It’s no secret that Barn Owls inhabit Cesar Chavez Park. It’s also hardly a secret that some of them sometimes use some of the wooden boxes on steel poles that were specifically put up to attract them. Nevertheless, birding ethics counsel against publishing photos or videos of nesting birds when these images could lead to disturbance of the nest. For this reason, neither I nor any other photographer to my knowledge published any images of nesting Barn Owls in the park while there was nest activity. The box locations are totally accessible to the public. I’ve been told that in the past some people, not only kids, banged on the steel poles to see if they could get the birds to fly. Fortunately for them, the owls mostly dwell in the dark recesses of the box, and you need binoculars or a long zoom lens, and timing, and luck, to see them. So the knowledge of active Barn Owl nesting was shared mostly by word of mouth among a handful of bird enthusiasts.
But now, with November approaching and boxes vacant, it can be told. More or less. I’m not disclosing the exact location or the dates. And, in truth, there is a great deal about this breeding that I can’t share because I don’t know. I saw and photographed a Barn Owl mother, see photo. I saw no father and no courtship. I saw no parent feeding the chicks, although obviously they were fed, since they grew. The owls are nocturnal and presumably took care of all this business in the dark.
I saw at one point four chicks in a box. That was quite a crowd in that tiny barn-on-a-pole, and there were moments of downy bedlam with wings and beaks all piled and tangled up. The mother laid her eggs in stages, so that little downballs just out of the egg and barely able to lift their heads cohabited with older siblings well on their way to fledging.

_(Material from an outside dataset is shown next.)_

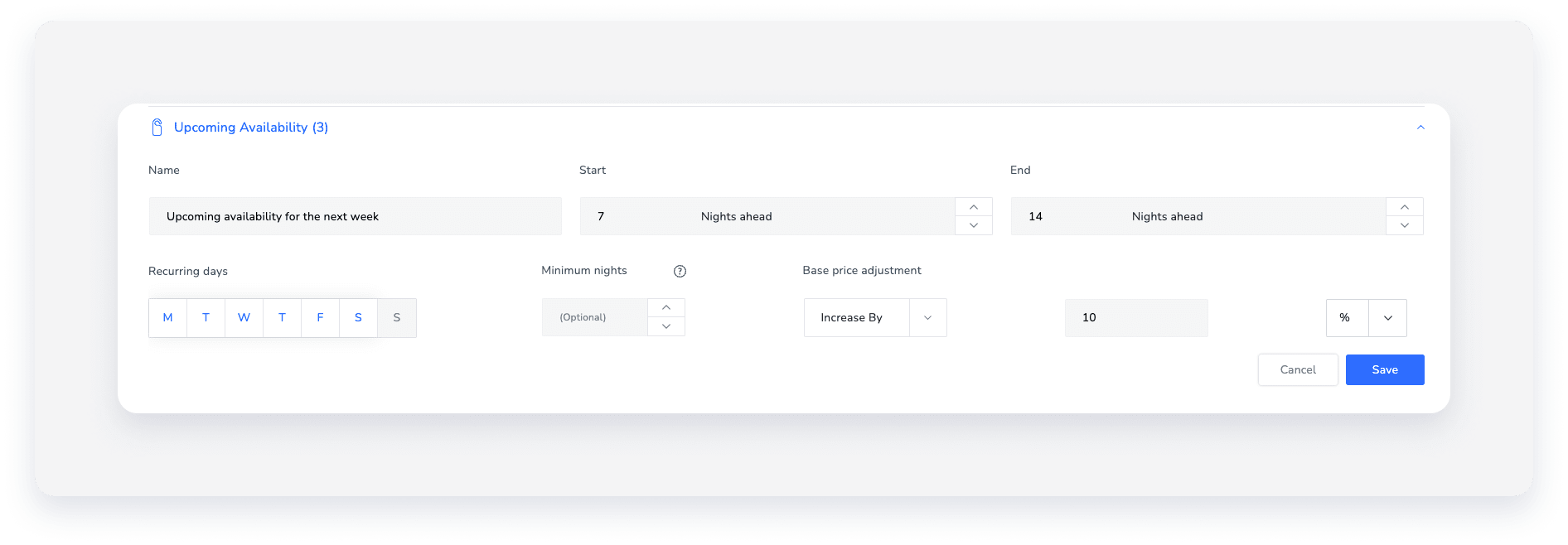The width and height of the screenshot is (1568, 545).
Task: Decrease Minimum nights using down arrow
Action: tap(666, 326)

I do know that not all the chicks survived. There is a high casualty rate in the wild, and it was little different in the park. I saw one chick dead on the ground, and heard reports from other park visitors about two others that fell out of the nest and did not make it back. I also heard, but did not personally see, that there was a second clutch. If so, chances are that we will see more Barn Owls in the park, and perhaps more Barn Owl babies.
The spots on the mother’s chest, interestingly, serve the bird’s health and her reproduction. The Cornell bird lab website says:
Barn Owl females are somewhat showier than males. She has a more reddish and more heavily spotted chest. The spots may indicate the quality of the female. Heavily spotted females get fewer parasitic flies and may be more resistant to parasites and diseases. The spots may also stimulate the male to help more at the nest. In an experiment where some females’ spots were removed, their mates fed their nestlings less often than for females whose spots were left alone.
Barn Owls can hunt at night not only because their eyes have superb sensitivity in low light. They can even hunt by ear in total darkness. Cornell says the owl’s “ability to locate prey by sound alone is the best of any animal that has ever been tested. It can catch mice in complete darkness in the lab, or hidden by vegetation or snow out in the real world.”